In July 2022, the London Free Press (Ontario) published an article by Coelho entitled Medical assistance in dying overused in Canada even before expansion. Coelho gives clear examples of MAiD abuse based on evidence provided by doctors, a patient and family members:
“A man was admitted to hospital after suffering a small stroke affecting his balance and swallowing. He was feeling down and isolated due to a COVID-19 outbreak on his ward. The stroke neurologist anticipated he would be able to eat normally and regain most of his balance. Psychiatry diagnosed an adjustment disorder but noted his prognosis was very good. The patient then requested MAiD. Neither of his MAiD assessors had expertise in stroke rehabilitation and recovery. Because he was temporarily eating less, the MAiD assessors decided he could die right away instead of waiting the required 90 days for those living with disabilities despite having no terminal co-morbidities. He received MAiD the following week. This man died alone and depressed and before he had tried proper therapy or reached maximal recovery.”
“A 71-year-old widower was admitted to a Southwestern Ontario hospital after a fall. His family says that during his admission he contracted an infectious diarrheal illness. He was humiliated by staff for the smell of his room, his family said. He developed a new shortness of breath that was not comprehensively assessed. In this context, a hospital team member suggested he would qualify for MAiD. The team said he had end-stage chronic obstructive pulmonary disease and it was terminal. The patient was surprised by the diagnosis but trusted the team. Within 48 hours of his first assessment, he received a medically assisted death. Post-mortem testing showed he did not have end-stage COPD. His family doctor, when notified of his death, also stated he did not have end-stage COPD, but the team had failed to contact her when they were assessing his history.”

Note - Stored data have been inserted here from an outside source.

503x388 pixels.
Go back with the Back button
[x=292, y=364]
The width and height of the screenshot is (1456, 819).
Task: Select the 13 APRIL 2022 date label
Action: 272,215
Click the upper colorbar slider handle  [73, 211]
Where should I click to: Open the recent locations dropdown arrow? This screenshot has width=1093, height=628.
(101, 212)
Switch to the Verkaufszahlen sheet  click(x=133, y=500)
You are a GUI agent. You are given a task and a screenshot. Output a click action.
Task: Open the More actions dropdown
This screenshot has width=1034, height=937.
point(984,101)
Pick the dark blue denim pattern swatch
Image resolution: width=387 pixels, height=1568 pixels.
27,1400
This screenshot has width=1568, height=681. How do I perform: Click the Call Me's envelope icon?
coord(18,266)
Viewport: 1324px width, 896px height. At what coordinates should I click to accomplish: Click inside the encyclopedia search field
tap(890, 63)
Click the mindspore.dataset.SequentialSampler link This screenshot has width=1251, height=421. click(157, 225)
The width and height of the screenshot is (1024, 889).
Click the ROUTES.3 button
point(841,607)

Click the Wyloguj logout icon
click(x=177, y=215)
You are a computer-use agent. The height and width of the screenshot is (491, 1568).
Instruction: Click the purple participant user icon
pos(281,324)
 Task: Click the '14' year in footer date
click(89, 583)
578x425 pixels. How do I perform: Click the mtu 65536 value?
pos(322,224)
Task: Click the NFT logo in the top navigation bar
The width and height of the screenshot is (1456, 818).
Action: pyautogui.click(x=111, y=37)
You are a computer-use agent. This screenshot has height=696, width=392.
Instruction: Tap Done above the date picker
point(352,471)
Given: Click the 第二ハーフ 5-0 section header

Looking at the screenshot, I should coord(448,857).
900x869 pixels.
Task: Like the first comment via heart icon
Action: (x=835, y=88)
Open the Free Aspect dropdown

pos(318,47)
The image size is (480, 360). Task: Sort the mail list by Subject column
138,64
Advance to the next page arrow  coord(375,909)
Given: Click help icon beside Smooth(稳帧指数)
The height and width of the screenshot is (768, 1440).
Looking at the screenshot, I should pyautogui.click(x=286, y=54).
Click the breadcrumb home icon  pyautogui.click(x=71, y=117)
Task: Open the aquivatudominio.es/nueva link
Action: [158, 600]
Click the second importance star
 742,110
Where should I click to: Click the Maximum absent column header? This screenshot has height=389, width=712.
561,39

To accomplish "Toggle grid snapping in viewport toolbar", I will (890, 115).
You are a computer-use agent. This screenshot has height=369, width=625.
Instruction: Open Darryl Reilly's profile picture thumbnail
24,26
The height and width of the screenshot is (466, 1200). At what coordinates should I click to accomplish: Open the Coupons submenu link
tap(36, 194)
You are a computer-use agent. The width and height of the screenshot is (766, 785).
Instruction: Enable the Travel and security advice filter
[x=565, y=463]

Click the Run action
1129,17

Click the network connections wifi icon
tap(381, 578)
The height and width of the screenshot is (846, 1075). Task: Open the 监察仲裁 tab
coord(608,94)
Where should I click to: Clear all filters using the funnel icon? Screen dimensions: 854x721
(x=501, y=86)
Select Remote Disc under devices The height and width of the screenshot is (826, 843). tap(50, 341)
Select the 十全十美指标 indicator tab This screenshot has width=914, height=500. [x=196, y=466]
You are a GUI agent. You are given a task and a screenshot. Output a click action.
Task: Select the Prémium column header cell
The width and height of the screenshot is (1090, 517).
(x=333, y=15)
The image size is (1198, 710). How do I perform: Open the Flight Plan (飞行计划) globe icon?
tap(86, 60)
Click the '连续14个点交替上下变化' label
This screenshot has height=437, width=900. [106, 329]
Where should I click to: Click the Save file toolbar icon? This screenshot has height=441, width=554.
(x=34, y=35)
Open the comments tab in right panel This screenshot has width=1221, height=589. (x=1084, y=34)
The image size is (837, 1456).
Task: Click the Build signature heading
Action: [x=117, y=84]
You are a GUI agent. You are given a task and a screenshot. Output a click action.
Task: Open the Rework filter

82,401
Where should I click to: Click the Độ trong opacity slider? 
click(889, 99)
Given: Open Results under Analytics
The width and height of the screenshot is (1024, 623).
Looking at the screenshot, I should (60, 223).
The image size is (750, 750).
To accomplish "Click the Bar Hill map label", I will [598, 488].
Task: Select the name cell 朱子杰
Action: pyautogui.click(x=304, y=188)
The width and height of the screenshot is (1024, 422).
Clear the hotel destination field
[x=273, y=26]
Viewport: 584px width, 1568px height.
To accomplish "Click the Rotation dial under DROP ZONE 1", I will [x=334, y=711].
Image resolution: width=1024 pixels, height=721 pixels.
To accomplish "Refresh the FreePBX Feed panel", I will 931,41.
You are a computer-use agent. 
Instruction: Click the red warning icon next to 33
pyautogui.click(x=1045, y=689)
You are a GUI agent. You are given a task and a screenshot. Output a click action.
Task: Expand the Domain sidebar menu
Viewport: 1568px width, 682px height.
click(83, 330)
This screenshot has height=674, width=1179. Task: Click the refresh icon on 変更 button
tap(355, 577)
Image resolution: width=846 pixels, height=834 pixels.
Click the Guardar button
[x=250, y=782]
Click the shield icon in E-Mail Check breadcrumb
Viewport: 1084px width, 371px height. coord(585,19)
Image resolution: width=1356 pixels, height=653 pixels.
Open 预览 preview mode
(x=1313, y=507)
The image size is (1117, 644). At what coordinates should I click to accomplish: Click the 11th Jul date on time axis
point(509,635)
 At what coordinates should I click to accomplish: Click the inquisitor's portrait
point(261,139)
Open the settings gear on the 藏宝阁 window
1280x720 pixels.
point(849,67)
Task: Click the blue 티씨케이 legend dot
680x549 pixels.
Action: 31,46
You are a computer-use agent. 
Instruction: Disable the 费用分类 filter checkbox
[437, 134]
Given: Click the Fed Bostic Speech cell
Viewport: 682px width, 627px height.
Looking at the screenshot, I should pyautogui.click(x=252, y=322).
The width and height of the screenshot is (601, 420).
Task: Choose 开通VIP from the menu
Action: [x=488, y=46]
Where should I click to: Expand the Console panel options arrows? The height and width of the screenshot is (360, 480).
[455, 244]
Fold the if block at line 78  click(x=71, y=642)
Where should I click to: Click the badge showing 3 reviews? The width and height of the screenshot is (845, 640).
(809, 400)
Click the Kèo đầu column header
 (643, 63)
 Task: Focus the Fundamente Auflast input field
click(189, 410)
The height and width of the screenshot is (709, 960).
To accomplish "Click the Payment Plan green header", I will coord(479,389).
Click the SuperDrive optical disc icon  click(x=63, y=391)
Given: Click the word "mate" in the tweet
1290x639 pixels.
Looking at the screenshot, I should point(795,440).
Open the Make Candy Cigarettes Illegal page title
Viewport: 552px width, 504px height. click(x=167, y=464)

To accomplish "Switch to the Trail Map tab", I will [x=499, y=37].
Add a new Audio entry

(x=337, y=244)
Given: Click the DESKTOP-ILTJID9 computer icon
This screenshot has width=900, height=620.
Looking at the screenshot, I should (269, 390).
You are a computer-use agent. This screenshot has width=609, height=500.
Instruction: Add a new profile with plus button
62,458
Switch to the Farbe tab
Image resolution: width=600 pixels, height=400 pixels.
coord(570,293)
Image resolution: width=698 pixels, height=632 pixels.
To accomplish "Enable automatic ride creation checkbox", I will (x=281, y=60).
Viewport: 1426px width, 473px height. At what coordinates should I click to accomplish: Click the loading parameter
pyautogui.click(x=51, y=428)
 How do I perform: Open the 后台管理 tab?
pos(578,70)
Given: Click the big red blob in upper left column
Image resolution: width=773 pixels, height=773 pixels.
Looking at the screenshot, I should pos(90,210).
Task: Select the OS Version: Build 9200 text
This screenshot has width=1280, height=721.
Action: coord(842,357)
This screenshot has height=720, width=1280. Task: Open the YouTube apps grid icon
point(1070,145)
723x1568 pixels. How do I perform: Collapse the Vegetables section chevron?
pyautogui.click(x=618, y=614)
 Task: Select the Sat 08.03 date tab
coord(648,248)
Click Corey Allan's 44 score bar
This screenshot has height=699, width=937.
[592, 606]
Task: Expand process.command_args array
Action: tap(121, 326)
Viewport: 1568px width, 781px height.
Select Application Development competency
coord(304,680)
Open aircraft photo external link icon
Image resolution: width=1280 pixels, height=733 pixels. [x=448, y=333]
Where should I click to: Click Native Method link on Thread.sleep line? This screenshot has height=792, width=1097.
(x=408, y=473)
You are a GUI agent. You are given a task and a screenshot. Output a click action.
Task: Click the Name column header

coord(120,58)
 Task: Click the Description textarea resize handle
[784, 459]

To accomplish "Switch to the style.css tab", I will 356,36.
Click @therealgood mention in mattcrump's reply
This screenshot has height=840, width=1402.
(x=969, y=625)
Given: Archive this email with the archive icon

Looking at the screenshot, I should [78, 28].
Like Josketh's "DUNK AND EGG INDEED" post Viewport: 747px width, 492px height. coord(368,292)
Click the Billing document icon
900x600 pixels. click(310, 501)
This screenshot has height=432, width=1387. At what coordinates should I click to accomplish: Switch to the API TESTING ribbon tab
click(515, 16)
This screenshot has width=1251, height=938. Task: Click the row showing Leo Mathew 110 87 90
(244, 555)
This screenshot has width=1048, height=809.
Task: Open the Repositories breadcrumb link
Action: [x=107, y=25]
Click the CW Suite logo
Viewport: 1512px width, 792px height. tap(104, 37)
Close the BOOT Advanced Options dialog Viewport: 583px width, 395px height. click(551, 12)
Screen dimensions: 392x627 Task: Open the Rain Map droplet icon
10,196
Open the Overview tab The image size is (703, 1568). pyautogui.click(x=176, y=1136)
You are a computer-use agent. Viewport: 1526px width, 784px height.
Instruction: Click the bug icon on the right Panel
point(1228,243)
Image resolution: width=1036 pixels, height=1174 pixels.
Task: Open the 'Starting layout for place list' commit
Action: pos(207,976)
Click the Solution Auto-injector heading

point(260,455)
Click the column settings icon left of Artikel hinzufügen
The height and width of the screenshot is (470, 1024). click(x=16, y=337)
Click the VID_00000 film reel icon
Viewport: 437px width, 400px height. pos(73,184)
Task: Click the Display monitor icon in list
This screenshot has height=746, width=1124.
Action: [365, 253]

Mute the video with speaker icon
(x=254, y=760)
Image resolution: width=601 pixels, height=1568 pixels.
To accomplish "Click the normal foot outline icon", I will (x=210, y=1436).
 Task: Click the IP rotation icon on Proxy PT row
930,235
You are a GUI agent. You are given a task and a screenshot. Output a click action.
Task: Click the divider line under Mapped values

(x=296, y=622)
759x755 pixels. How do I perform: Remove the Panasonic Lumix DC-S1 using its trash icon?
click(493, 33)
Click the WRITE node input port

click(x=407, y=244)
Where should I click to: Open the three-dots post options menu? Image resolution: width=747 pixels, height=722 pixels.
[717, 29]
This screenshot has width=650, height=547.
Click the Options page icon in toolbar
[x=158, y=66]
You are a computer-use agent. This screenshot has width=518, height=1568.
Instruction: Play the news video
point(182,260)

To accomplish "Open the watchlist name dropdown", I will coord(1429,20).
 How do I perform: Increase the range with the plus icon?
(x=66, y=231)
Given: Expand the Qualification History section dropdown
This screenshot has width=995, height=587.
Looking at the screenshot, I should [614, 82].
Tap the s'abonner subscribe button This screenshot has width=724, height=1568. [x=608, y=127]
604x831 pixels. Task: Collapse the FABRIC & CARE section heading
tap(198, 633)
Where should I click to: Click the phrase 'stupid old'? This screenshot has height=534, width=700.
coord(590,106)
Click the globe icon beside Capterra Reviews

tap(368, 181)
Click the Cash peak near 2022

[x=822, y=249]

The level of coercion involved in these decisions by vulnerable patients in a weakened and perhaps severely humiliated state is terrifying. The decisions were evidently also based on inaccurate information; an abuse of trust by the medical professionals involved.
As Coelho points out, “[t]here is no safeguard in the legislation that protects marginalised Canadians (victims of ageism, racism, or ableism) from MAiD being raised as a ‘treatment option’”.
Coelho describes the normalisation of MAiD by media outlets: CTV ran a W5 story showcasing a man’s MAiD provision. A patient of Coelho’s let her know that the story was very appealing and that MAiD might be a good option for her. Coelho explained:
This patient is in her midlife and has a recent onset mild spinal cord injury [for] which she hasn’t had time to adjust, receive any peer support or proper symptom control. She would prefer to die than be poor and she is aware the government won’t provide what she needs to live with her new disability.
Unlike other countries that have legalised assisted euthanasia, Canadian doctors are apparently not obliged to focus on alternative medical or social-support options that will relieve patient suffering; they are enabled to offer death as the primary solution.